* START *

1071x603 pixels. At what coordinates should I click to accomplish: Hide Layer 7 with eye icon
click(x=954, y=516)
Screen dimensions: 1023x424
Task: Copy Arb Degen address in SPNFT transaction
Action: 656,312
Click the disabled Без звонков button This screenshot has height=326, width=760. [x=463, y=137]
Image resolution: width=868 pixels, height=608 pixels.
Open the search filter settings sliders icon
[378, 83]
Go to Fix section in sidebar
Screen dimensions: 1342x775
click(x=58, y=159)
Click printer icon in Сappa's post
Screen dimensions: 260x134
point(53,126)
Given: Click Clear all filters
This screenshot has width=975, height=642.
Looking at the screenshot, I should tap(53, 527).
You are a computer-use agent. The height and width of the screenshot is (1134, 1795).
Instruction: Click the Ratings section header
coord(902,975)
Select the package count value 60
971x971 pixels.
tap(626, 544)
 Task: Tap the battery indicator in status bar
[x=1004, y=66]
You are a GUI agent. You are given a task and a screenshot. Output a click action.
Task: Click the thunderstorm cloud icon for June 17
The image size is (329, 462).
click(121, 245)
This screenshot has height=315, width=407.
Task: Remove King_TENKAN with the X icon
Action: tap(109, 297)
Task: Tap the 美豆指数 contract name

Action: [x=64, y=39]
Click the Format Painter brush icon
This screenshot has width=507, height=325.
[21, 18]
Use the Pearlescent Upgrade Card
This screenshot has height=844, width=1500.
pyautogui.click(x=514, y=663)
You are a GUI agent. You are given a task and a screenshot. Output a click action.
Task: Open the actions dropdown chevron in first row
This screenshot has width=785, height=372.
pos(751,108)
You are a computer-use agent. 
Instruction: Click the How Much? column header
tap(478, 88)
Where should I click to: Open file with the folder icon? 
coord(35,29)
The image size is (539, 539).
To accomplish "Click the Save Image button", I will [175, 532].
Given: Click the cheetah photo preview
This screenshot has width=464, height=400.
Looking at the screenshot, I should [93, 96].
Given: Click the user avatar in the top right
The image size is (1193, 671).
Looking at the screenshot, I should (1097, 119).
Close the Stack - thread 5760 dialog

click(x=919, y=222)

* END *

■ What the task asks ■
Please write out all of the entries above again, word for word and in the same order, changing nothing.

■ Response ■
1071x603 pixels. At what coordinates should I click to accomplish: Hide Layer 7 with eye icon
click(x=954, y=516)
Screen dimensions: 1023x424
Task: Copy Arb Degen address in SPNFT transaction
Action: 656,312
Click the disabled Без звонков button This screenshot has height=326, width=760. [x=463, y=137]
Image resolution: width=868 pixels, height=608 pixels.
Open the search filter settings sliders icon
[378, 83]
Go to Fix section in sidebar
Screen dimensions: 1342x775
click(x=58, y=159)
Click printer icon in Сappa's post
Screen dimensions: 260x134
point(53,126)
Given: Click Clear all filters
This screenshot has width=975, height=642.
Looking at the screenshot, I should tap(53, 527).
You are a computer-use agent. The height and width of the screenshot is (1134, 1795).
Instruction: Click the Ratings section header
coord(902,975)
Select the package count value 60
971x971 pixels.
tap(626, 544)
 Task: Tap the battery indicator in status bar
[x=1004, y=66]
You are a GUI agent. You are given a task and a screenshot. Output a click action.
Task: Click the thunderstorm cloud icon for June 17
The image size is (329, 462).
click(121, 245)
This screenshot has height=315, width=407.
Task: Remove King_TENKAN with the X icon
Action: tap(109, 297)
Task: Tap the 美豆指数 contract name

Action: [x=64, y=39]
Click the Format Painter brush icon
This screenshot has width=507, height=325.
[21, 18]
Use the Pearlescent Upgrade Card
This screenshot has height=844, width=1500.
pyautogui.click(x=514, y=663)
You are a GUI agent. You are given a task and a screenshot. Output a click action.
Task: Open the actions dropdown chevron in first row
This screenshot has width=785, height=372.
pos(751,108)
You are a computer-use agent. 
Instruction: Click the How Much? column header
tap(478, 88)
Where should I click to: Open file with the folder icon? 
coord(35,29)
The image size is (539, 539).
To accomplish "Click the Save Image button", I will [175, 532].
Given: Click the cheetah photo preview
This screenshot has width=464, height=400.
Looking at the screenshot, I should [93, 96].
Given: Click the user avatar in the top right
The image size is (1193, 671).
Looking at the screenshot, I should (1097, 119).
Close the Stack - thread 5760 dialog

click(x=919, y=222)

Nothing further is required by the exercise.